Le SSA est également à l’origine du programme PLASCOSSA, dont l’objet est de « montrer que la transfusion de plasma de convalescent aux malades COVID à risque permet de maitriser et d’éviter la dégradation rapide de leur état de santé ». Un autre projet du SSA, appelé PREVCHLOROCO, se propose de protéger le personnel de soin. À-t-il un rapport avec la chloroquine? Le document du ministère des Armées ne le précise pas…

En revanche, le projet « Choloroquine injectable » ne laisse aucun doute sur le sujet. Selon la description succinte qui en est faite, il s’agit de « disposer d’une forme injectable de chloroquine pour les patients COVID-19 sévères ».

Pour rappel, la chloroquine et l’hydroxychloroquine sont deux molécules différentes : l’une est prescrite contre le paludisme [Nivaquine] quand l’autre sert à traiter le lupus et la polyarthrite. Cependant, depuis quelques semaines, il est d’usage ne plus faire de distinction…

Quoi qu’il en soit, la chloroquine/hydroxycloroquine est une molécule ancienne qui a beaucoup fait parler ces derniers temps étant donné qu’elle fait partie du traitement – décrié – préconisé par le professeur Didier Raoult, spécialiste des maladies infectieuses tropicales émergentes et directeur de l’Institut hospitalo-universitaire en maladies infectieuses de Marseille [IHU].

Le traitement en question, qui associe 600 mg d’hydroxychloroquine [plaquenil] à de l’azithromycine [un antibiotique] fait l’objet de vives controverses, notamment sur son efficacité réelle ou supposée contre le Covid-19 ainsi que sur ses effets secondaires.

---+---

Questions sur le document:
(a) Restituez mot pour mot le passage du texte sur la chloroquine qui va de « Le traitement en » jusqu'à « ses effets secondaires. » inclus.
(b) Prolongez le texte sur la chloroquine en reprenant après sa dernière phrase.

---+---

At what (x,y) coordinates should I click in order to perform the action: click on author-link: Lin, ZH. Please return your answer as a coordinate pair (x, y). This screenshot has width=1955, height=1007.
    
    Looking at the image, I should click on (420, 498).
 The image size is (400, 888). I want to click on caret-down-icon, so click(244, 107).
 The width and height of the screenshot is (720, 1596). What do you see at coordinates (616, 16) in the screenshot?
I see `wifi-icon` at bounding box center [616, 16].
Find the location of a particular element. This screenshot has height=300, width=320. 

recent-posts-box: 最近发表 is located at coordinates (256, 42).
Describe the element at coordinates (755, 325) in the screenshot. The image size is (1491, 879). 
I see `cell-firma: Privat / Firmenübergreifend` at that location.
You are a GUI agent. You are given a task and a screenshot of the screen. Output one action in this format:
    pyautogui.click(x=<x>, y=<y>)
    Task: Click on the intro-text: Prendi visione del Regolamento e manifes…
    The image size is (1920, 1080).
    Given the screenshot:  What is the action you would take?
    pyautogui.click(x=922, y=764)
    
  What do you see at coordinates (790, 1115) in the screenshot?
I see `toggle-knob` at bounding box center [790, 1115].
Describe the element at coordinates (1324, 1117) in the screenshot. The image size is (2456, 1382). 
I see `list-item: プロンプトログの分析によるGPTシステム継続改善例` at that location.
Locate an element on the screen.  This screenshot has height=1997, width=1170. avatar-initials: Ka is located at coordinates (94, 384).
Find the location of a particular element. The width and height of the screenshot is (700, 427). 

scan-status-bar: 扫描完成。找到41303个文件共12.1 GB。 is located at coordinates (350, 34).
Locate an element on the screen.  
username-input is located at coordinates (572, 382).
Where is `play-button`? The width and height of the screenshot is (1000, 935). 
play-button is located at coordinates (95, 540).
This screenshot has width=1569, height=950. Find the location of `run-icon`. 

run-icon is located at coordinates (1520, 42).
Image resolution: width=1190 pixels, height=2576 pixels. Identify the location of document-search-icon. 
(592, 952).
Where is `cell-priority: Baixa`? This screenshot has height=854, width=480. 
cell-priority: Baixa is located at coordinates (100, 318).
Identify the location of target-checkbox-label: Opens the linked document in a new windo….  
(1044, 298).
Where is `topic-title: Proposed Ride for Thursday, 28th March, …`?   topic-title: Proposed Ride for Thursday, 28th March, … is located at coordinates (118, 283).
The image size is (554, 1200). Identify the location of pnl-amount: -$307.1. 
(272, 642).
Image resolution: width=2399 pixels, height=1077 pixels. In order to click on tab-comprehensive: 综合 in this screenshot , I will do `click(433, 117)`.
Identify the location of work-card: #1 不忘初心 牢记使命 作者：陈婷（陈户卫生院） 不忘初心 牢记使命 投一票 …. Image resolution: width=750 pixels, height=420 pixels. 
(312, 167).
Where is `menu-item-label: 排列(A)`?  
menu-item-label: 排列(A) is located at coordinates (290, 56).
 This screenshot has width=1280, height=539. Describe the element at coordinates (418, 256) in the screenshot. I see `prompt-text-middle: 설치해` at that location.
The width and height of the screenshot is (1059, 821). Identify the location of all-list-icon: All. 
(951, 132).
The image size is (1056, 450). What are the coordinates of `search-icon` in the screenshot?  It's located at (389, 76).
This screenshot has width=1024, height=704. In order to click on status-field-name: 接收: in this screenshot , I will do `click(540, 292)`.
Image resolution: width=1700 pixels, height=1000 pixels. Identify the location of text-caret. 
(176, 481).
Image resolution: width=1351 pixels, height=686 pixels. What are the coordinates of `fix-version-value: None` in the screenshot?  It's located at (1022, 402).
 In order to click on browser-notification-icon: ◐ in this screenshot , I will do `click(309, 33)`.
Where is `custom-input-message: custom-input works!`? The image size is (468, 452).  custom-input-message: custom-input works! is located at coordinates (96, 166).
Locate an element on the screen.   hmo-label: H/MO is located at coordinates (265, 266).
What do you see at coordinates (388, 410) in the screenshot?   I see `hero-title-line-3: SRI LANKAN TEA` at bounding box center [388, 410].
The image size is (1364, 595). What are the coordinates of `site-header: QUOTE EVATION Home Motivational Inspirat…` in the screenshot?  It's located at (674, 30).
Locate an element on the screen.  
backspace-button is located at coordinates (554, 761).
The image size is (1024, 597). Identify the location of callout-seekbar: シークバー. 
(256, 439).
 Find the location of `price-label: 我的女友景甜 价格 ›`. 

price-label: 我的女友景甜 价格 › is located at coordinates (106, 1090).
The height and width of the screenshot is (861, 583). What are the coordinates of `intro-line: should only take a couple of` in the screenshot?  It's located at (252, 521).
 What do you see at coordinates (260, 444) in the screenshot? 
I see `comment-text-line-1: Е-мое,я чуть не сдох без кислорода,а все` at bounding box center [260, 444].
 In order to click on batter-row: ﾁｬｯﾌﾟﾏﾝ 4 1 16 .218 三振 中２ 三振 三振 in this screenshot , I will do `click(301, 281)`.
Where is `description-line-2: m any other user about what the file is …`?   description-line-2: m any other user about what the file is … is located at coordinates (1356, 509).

---+---

Résultats des consignes:
(a)
Le traitement en question, qui associe 600 mg d’hydroxychloroquine [plaquenil] à de l’azithromycine [un antibiotique] fait l’objet de vives controverses, notamment sur son efficacité réelle ou supposée contre le Covid-19 ainsi que sur ses effets secondaires.

(b)
Pour autant, le 24 avril dernier, le ministère des Armées a reconnu avoir acheté « dans un contexte de fortes tensions des approvisionnements de matières premières à usage pharmaceutique », des barils de de phosphate de chloroquine dans le cas où la chloroquine se révélait validée par les autorités de santé comme étant utile pour lutter contre le Covid-19. »

Et de préciser : « Il s’agit de sels de chloroquine, ce n’est pas de l’hydroxychloroquine telle quelle mais ils permettent de fabriquer une solution injectable d’hydroxychloroquine. » Cela expliquerait-il le fait que le projet « Choloroquine injectable » ait été retenu par l’AID?

« Le décret du 25 mars 2020 du ministre de la santé et des solidarités a autorisé l’utilisation de l’hydroxychloroquine en milieu hospitalier pour les patients atteints par le Covid-19. La pharmacie centrale des armées a donc procédé, après le 25 mars, à des achats de précaution de ce produit pharmaceutique dont on ne savait pas s’il allait donner des résultats. Il n’y a rien de plus à en dire », a cependant répondu Florence Parly, la ministre des Armées, alors qu’elle était interrogée sur cet achat lors d’une audition au Sénat, le 12 mai.

Seulement, le ministère des Solidarités et de la Santé, sur avis du Haut Conseil à la Santé Publique, a publié un nouveau décret stipulant que l’hydroxychloroquine ne devait plus « prescrite pour les patients atteints de Covid-19 ». Cette décision a notamment été prise après la publication par la revue « The Lancet » d’une étude remettant en cause les propriétés de cette molécule et insistant sur ses effets secondaires. Et, danq ces conditions, que va devenir le projet « Chloroquine injectable »? Le « visuel » de ce produit est annoncé pour début juin… On verra donc ce qu’il en sera effectivement.

Cependant, et au-delà du débat sur l’efficacité de la molécule [qui sera définitivement tranché quand auront été publiées des études randomisées], les travaux publiés par The Lancet font l’objet de vives critiques de la part de la communauté scientifique. Une centaine de chercheurs ont co-signé une lettre ouverte dans laquelle ils font part de leurs « liées à la méthodologie et à l’intégrité des données » utilisées par leurs deux auteurs.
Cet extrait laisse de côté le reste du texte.